Page >>
2017-03-08 07:21:33.006 [INFO ] [odel.script.Convert ModeState to num] - Rule Triggered
2017-03-08 07:21:33.013 [INFO ] [odel.script.Convert ModeState to Num] - Second Floor Thermostat updated to Heating
2017-03-08 07:21:34.015 [INFO ] [odel.script.Convert ModeState to Num] - SecondFloorThermostate changed state
2017-03-08 07:25:25.002 [INFO ] [home.model.script.Override setpoints] - Rule Triggered
2017-03-08 07:25:25.002 [INFO ] [home.model.script.Override setpoints] - Alarm not armed away
2017-03-08 07:30:00.002 [INFO ] [marthome.model.script.TheaterMonitor] - System is off
2017-03-08 07:30:00.005 [INFO ] [lipse.smarthome.model.script.CaseFan] - Rule Triggered
2017-03-08 07:46:39.504 [INFO ] [ome.model.script.Garage Door Toggle] - Door closing
2017-03-08 07:46:39.504 [INFO ] [ome.model.script.Garage Door toggle] - Starting Timer
(EOF)

Any thoughts out there on this? I don’t think it is homekit related. It stopped again last night around 9:30pm. No homekit errors. No warnings, just stopped. I had restarted it about 16 hours prior so it hadn’t been running all that long.

I have no idea what to do but I no longer can trust it.

The log entry:
java.io.IOException: No route to host
followed by all the lines with:
[208:org.openhab.io.homekit:2.0.0]

would lead me to think your OH can not talk to the homekit box any more.
maybe you have DHCP and the box gets a new IP because of renewed lease?

Thanks for your response!

The second time the rules stopped, there was no homekit errors. Otherwise I would just disable it (may anyway for testing).

Goal 1 >> In one to three sentences, explain what in the log led the reply in the forum thread to suspect that OH could no longer talk to the homekit box.
Goal 2 >> Reproduce word for word the part of the forum thread that opens with "Any thoughts out" and closes with "for your response!".
Goal 3 >> List each distinct message that appears after the dash in the log lines of the forum thread, giving each message once.
Answer using only the forum thread.

Data >>
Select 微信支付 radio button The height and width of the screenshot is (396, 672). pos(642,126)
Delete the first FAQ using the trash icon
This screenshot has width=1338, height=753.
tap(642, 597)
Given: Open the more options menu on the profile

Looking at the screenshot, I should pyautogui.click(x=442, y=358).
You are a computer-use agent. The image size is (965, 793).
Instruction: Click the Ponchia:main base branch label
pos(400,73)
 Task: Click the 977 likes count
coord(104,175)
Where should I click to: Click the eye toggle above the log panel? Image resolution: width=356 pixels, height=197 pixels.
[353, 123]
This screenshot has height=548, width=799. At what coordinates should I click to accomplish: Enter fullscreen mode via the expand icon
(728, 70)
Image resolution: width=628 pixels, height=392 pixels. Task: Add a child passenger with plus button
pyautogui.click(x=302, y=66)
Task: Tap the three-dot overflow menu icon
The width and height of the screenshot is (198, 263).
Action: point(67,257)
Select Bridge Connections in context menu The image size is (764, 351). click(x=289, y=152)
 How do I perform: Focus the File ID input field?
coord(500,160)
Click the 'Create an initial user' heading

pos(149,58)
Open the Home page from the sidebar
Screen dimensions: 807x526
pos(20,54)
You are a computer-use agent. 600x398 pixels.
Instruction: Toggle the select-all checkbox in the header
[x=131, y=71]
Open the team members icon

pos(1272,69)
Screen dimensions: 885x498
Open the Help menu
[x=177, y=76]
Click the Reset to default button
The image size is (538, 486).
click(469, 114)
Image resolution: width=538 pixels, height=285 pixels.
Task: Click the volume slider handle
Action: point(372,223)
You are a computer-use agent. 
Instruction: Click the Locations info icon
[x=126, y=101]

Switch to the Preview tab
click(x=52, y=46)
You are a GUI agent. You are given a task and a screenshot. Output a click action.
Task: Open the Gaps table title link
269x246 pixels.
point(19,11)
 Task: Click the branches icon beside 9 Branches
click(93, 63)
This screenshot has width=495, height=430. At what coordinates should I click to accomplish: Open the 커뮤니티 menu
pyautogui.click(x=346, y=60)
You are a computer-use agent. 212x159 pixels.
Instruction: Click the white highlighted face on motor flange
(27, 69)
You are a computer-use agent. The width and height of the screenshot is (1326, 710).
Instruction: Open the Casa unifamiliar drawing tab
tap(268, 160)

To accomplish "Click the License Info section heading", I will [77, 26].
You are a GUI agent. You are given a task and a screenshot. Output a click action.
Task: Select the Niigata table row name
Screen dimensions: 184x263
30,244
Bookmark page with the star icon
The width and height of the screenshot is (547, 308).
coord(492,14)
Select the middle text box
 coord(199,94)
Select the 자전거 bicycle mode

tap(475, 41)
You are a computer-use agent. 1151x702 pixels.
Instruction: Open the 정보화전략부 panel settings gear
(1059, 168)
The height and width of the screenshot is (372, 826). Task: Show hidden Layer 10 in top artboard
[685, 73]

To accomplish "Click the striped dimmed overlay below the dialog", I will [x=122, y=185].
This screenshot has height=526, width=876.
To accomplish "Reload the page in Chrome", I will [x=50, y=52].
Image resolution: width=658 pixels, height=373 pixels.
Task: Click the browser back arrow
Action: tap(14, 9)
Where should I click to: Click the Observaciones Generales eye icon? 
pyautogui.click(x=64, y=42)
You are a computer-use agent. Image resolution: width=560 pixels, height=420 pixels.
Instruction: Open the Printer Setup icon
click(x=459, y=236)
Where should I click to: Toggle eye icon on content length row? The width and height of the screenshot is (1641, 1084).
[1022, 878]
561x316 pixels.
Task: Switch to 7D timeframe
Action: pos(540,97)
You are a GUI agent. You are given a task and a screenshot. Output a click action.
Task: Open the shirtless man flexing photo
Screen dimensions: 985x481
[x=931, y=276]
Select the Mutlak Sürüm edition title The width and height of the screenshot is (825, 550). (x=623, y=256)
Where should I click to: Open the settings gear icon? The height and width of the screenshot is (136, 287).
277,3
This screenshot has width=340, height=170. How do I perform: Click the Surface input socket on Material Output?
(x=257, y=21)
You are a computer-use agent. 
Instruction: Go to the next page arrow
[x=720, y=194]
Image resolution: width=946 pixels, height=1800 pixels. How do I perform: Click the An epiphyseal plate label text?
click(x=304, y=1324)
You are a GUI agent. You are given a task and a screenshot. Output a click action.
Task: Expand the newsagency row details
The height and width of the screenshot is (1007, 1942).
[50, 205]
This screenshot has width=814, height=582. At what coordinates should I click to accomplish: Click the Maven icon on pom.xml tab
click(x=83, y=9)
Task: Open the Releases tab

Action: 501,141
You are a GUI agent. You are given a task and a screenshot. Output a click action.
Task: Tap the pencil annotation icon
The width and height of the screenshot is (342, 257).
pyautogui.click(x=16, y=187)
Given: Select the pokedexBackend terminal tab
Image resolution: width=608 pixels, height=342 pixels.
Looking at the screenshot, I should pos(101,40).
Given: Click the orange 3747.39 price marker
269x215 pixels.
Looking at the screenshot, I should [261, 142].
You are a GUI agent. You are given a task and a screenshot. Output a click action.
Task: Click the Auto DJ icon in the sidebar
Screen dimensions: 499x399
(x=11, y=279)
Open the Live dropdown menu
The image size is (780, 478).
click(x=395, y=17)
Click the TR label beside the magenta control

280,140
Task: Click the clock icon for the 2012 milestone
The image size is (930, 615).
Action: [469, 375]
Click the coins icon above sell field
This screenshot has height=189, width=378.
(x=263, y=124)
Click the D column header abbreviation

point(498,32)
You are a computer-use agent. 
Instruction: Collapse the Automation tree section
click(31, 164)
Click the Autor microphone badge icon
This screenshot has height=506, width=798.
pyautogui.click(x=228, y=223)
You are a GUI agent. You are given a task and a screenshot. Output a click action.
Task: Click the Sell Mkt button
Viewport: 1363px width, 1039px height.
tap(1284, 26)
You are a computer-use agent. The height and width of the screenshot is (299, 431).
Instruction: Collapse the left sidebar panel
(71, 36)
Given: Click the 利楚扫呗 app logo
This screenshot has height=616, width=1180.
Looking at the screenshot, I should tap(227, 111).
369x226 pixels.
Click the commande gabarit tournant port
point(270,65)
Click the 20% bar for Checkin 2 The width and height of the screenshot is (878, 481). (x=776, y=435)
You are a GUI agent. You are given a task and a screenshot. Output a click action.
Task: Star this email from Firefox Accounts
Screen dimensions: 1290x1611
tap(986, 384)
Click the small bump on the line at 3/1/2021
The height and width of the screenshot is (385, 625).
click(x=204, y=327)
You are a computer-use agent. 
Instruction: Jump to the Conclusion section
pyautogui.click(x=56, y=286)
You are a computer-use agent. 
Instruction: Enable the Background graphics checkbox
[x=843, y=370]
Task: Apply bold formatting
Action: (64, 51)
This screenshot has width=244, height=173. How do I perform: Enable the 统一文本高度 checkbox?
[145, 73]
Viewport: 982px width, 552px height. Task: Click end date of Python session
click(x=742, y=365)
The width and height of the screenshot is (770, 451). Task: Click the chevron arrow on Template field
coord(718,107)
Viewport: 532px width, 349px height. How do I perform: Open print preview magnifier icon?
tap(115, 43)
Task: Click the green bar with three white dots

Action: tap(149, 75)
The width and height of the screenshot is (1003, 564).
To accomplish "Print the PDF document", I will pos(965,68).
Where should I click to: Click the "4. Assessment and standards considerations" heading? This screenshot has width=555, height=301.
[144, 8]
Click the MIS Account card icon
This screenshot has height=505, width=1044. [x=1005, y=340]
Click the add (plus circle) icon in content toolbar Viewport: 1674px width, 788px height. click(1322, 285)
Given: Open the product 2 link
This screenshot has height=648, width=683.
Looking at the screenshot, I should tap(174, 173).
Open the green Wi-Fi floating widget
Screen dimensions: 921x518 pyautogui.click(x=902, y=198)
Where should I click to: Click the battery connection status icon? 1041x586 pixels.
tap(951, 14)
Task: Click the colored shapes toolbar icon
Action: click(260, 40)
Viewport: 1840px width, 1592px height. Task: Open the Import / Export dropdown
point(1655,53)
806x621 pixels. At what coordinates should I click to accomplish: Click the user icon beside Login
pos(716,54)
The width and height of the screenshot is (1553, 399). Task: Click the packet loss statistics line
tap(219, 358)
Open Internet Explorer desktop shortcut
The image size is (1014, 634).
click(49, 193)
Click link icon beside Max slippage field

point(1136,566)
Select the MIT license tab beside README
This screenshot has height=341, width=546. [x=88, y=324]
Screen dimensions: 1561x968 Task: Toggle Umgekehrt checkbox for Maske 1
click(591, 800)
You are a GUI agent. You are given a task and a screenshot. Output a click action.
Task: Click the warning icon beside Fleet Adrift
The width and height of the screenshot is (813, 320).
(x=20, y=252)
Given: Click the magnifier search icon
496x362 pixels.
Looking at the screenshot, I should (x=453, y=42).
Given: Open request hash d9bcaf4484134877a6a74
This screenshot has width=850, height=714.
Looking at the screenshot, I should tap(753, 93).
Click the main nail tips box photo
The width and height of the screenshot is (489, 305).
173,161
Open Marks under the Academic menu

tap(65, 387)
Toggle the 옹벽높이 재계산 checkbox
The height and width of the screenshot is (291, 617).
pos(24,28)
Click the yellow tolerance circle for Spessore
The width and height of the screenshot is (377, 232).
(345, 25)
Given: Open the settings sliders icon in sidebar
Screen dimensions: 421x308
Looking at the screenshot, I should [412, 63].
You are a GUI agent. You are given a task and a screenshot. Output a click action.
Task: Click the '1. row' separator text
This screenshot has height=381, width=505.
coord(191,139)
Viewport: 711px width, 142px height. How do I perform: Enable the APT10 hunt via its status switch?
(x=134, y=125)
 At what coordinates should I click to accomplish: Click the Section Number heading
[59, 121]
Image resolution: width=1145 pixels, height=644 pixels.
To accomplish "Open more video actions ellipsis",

Task answer 1 >> The reply points to the log entry "java.io.IOException: No route to host." That entry is followed by all the lines carrying "[208:org.openhab.io.homekit:2.0.0]." Together these led the responder to think OH could not talk to the homekit box anymore.

Task answer 2 >>
Any thoughts out there on this? I don’t think it is homekit related. It stopped again last night around 9:30pm. No homekit errors. No warnings, just stopped. I had restarted it about 16 hours prior so it hadn’t been running all that long.

I have no idea what to do but I no longer can trust it.

The log entry:
java.io.IOException: No route to host
followed by all the lines with:
[208:org.openhab.io.homekit:2.0.0]

would lead me to think your OH can not talk to the homekit box any more.
maybe you have DHCP and the box gets a new IP because of renewed lease?

Thanks for your response!

Task answer 3 >>
- Rule Triggered
- Second Floor Thermostat updated to Heating
- SecondFloorThermostate changed state
- Alarm not armed away
- System is off
- Door closing
- Starting Timer